Mais de um membro do serviço em diferentes ramos do Exército, o comentarista conservador Charlie Kirk criticando os deveres de mídia social, atualmente enfrentou investigações ou suspensão. Primeiro de tudo, essas tarefas, que foram compartilhadas em plataformas como X, incluíam o assassinato de Kirk do assassinato de Kirk. Por outro lado, um grande número de contas que rotulam altos funcionários do Pentágono, incluindo o secretário de Defesa Pete Hegseth, pediram rejeição a esses membros do serviço de suas posições.
Com uma resposta rápida, Hegseth emitiu declarações alegando que as medidas serão tomadas contra comportamentos on -line inadequados, juntamente com os secretários do Exército, Força Aérea e Marinha. “O Ministério da Guerra continua a política de tolerância zero para militares ou civis do Dow que celebram ou zombam do assassinato de Charlie Kirk.”
Embora o número exato de membros do serviço afetado permaneça incerto, as indicações mostram que pelo menos um marinheiro sobreviveu às funções e um oficial do Exército continua a esperar mais investigações.
No entanto, os especialistas em direito expressaram suas preocupações sobre sua capacidade de tomar uma ação importante contra esses indivíduos com base nas atividades on -line do Exército.
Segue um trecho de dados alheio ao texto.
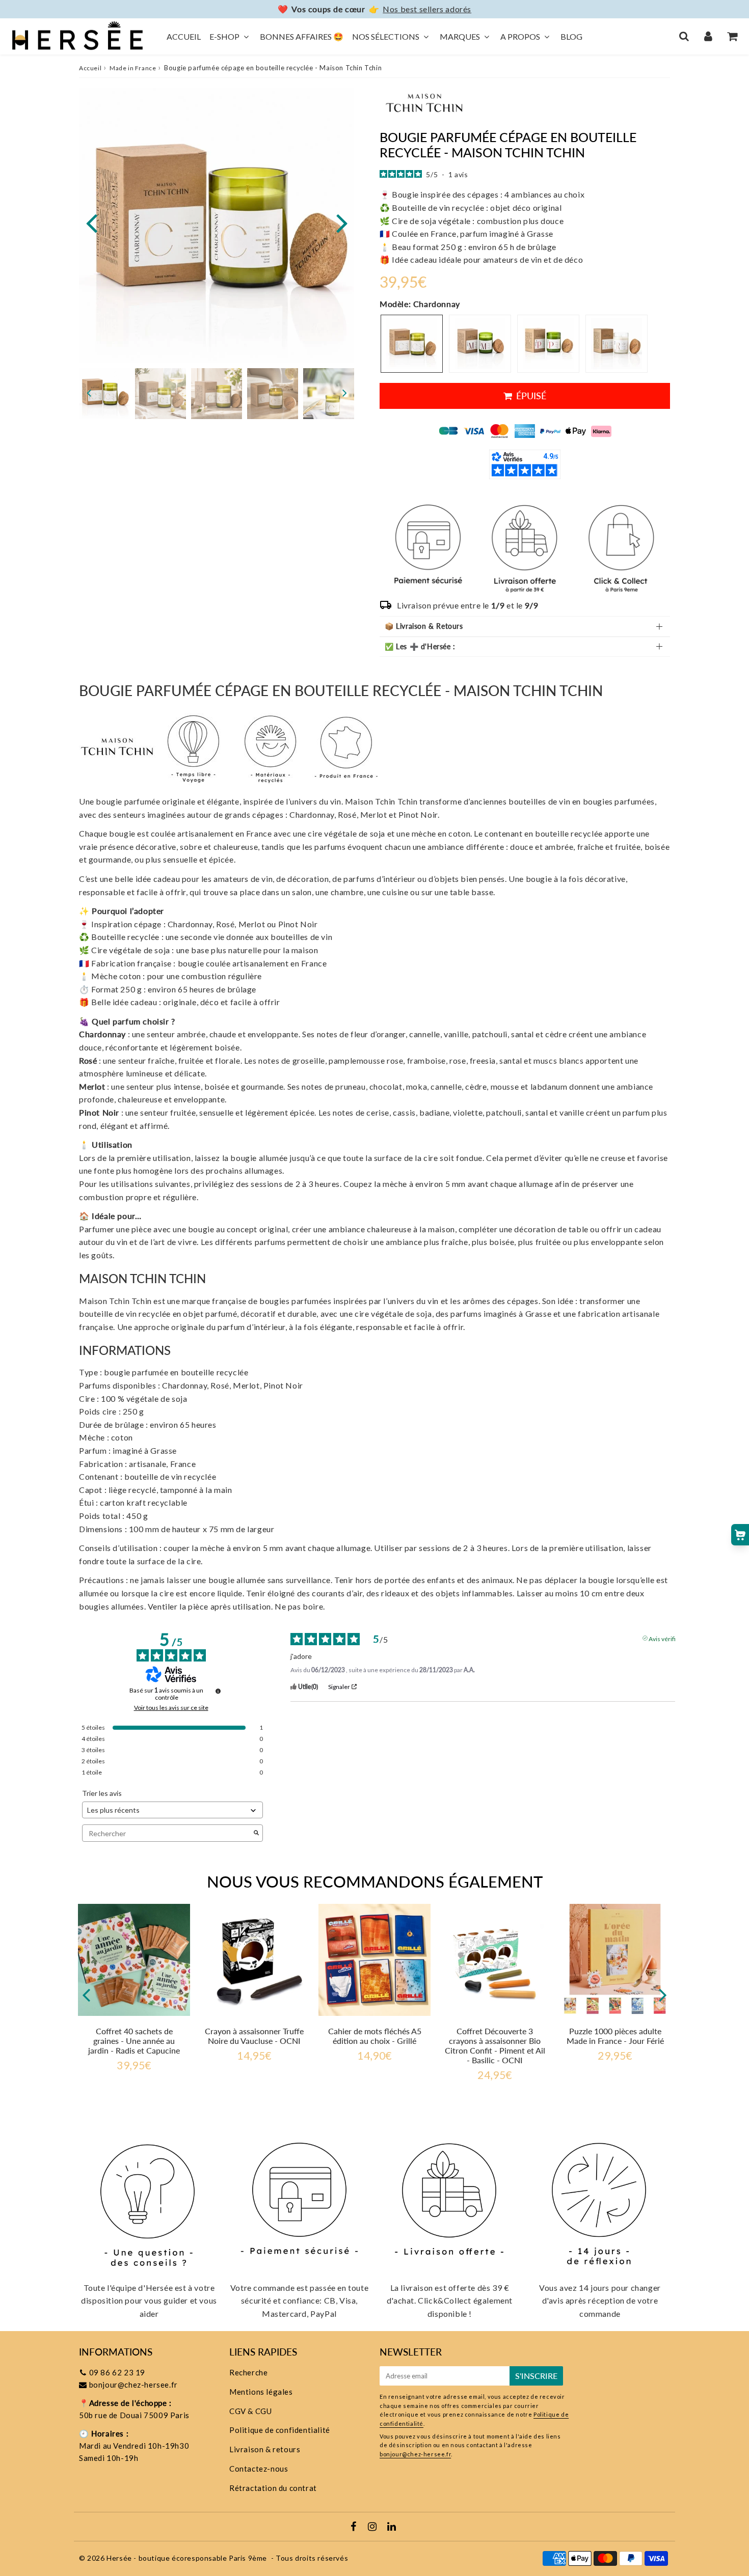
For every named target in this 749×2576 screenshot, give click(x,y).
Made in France (133, 68)
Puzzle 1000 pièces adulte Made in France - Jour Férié (615, 2035)
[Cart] (731, 36)
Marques (460, 36)
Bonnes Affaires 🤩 (301, 36)
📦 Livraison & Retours (424, 626)
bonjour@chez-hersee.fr (133, 2384)
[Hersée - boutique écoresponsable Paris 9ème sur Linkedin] (392, 2527)
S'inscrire (536, 2375)
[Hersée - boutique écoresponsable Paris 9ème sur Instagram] (373, 2527)
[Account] (708, 36)
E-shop (224, 36)
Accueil (184, 36)
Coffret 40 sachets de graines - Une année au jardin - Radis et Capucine (134, 2040)
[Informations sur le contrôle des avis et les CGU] (218, 1691)
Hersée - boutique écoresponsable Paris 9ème (186, 2558)
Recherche (248, 2372)
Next (342, 222)
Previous (91, 222)
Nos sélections (385, 36)
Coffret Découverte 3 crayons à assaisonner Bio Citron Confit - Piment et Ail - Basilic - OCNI (495, 2045)
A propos (520, 36)
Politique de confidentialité (279, 2429)
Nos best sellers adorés (427, 9)
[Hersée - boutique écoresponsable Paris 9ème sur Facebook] (354, 2527)
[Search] (684, 36)
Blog (571, 36)
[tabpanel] (104, 394)
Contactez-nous (258, 2468)
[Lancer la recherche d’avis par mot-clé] (256, 1833)
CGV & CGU (250, 2411)
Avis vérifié (664, 1638)
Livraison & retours (264, 2449)
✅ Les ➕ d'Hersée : (420, 646)
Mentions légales (261, 2391)
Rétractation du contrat (273, 2487)
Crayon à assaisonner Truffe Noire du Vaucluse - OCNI (254, 2035)
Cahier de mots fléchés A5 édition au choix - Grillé (374, 2035)
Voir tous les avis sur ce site (171, 1707)
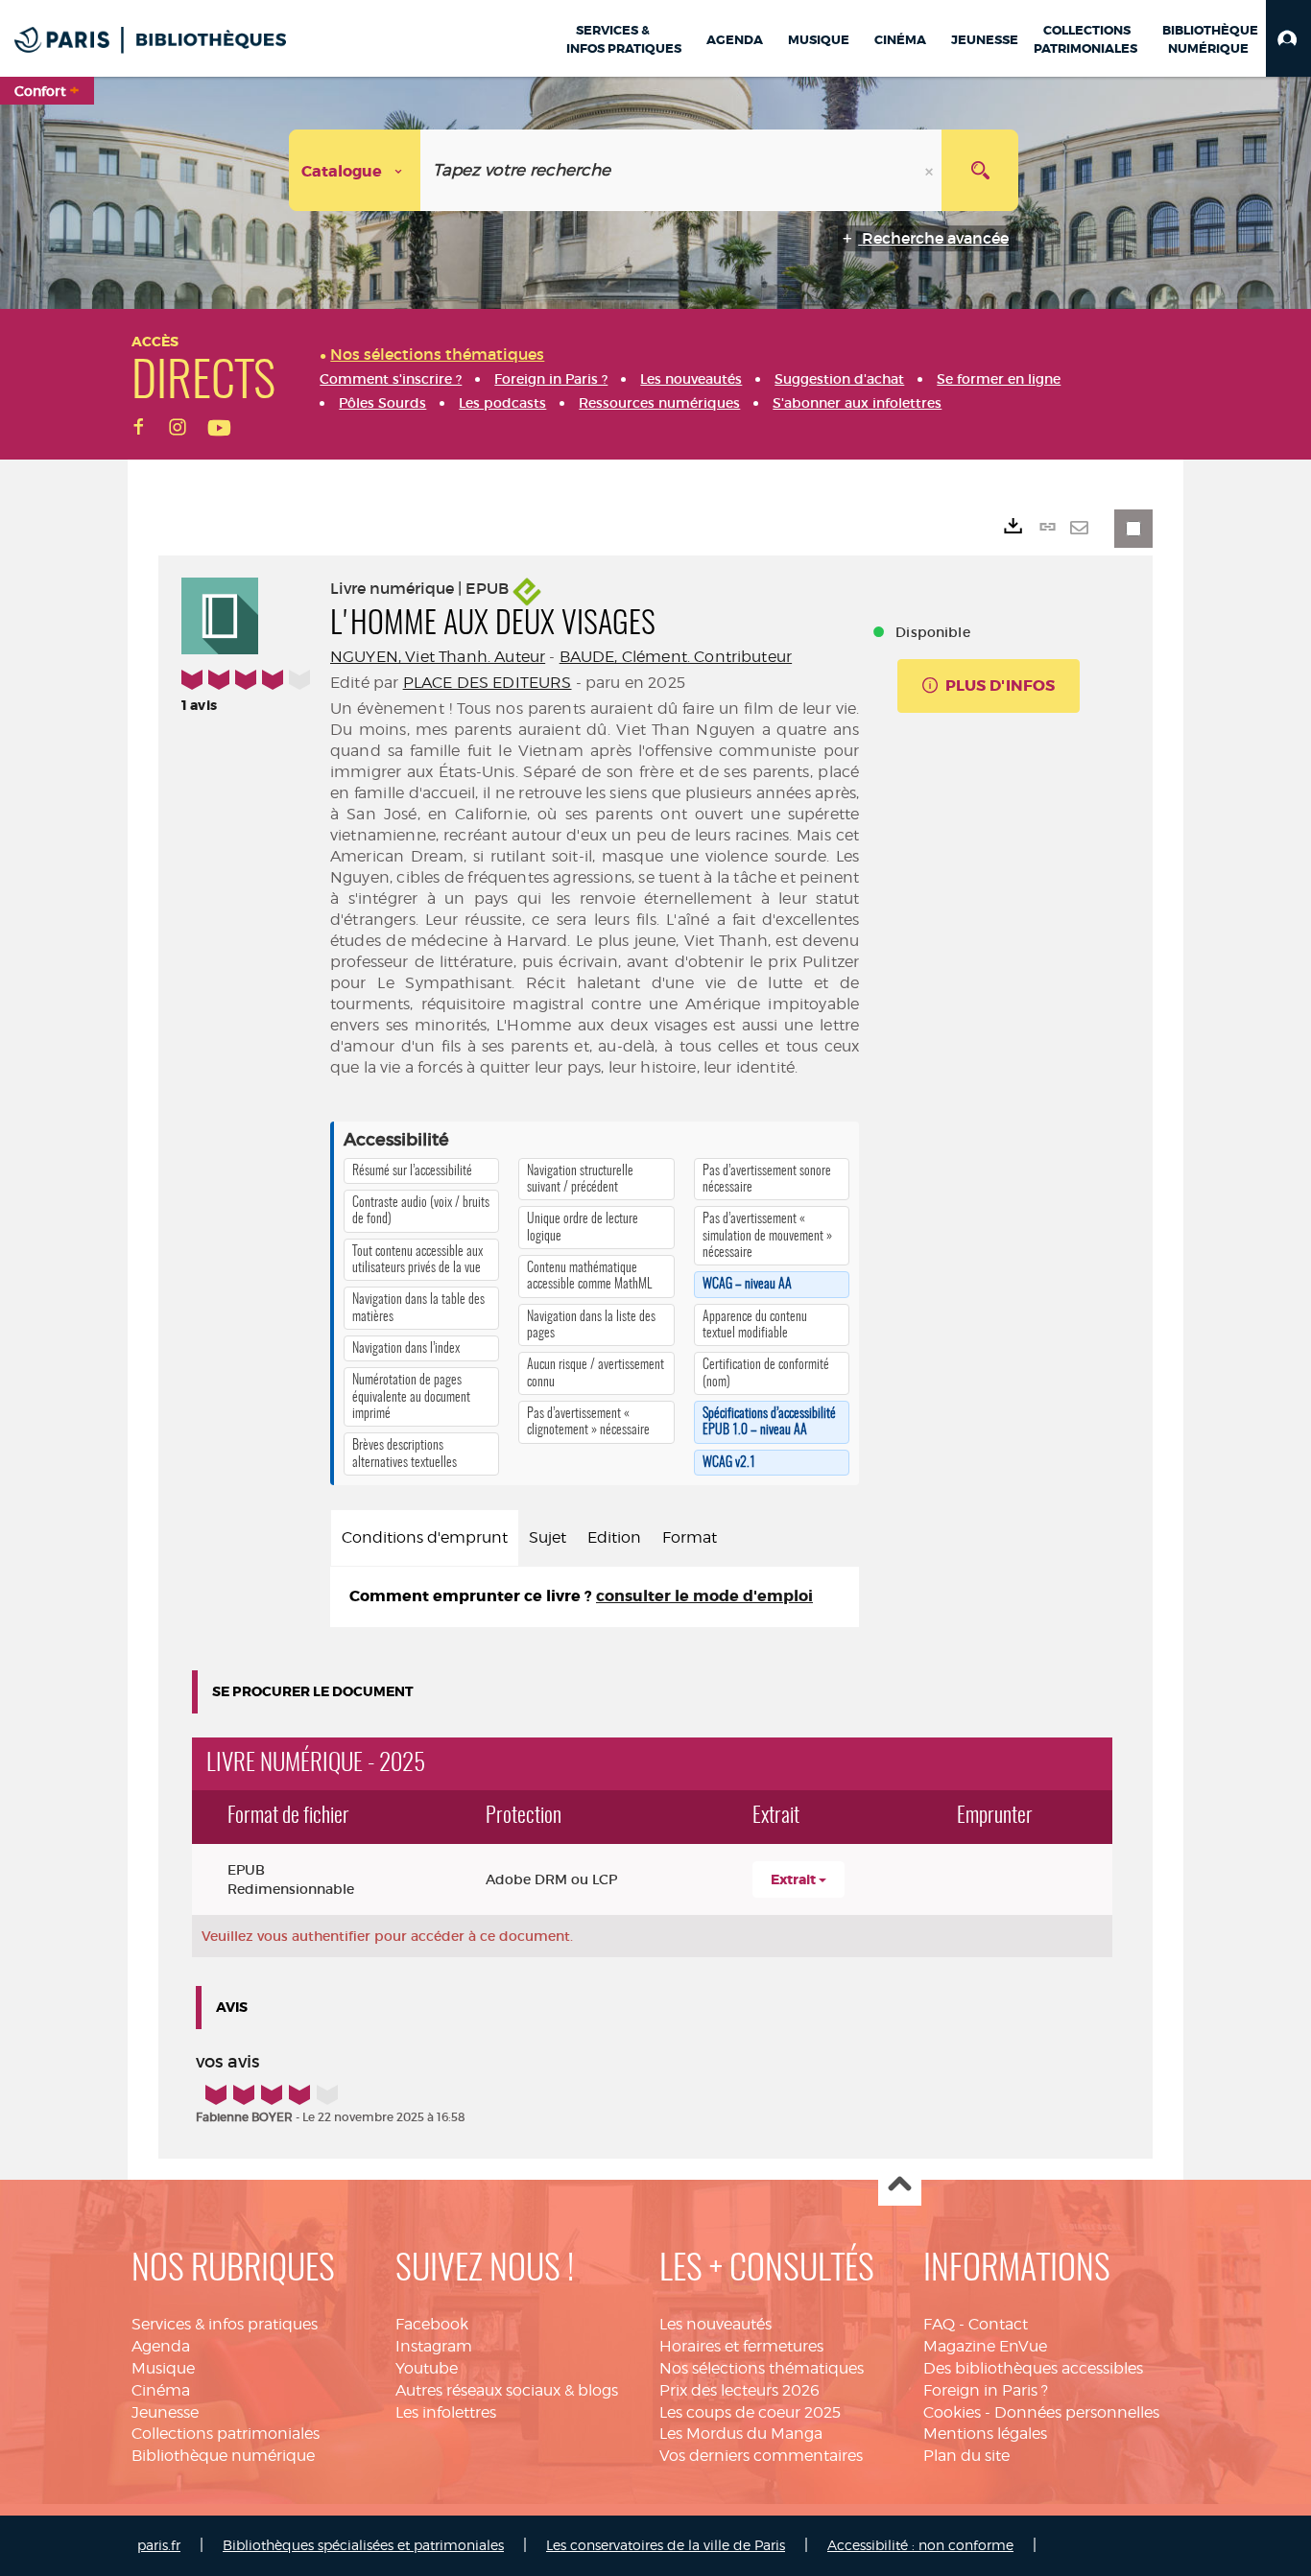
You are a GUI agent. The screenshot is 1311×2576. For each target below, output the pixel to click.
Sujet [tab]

Don Christensen, um coronel aposentado da Força Aérea e ex -juiz militar, disse que, embora o pessoal militar tenha limitado as primeiras emendas, é uma importante área cinzenta legal para a implementação do Código de Justiça Militar Uniforme (UCMJ) para declarações de mídia social sobre figuras públicas.
Christensen explicou que, embora existam acordos contra comportamentos que não foram separados de um oficial, é necessário uma notificação prévia de que certos comportamentos possam causar sanções. Ele enfatizou que a expressão de um cobertor que o desdém de figuras públicas como Kirk constitui um crime de um cobertor.
Especialistas também discutiram os artigos 133 e 134 da UCMJ. 133. Embora esteja interessado em comportamentos que não deixem um oficial, o artigo 134 lida com os comportamentos que podem prejudicar a boa ordem e a disciplina militares. Rachel Vanlandingham, ex -juiz da Força Aérea, alertou que este último artigo costumava ser muito incerto, o que a tornava uma ferramenta potencial de censura contra as perspectivas dos membros do serviço.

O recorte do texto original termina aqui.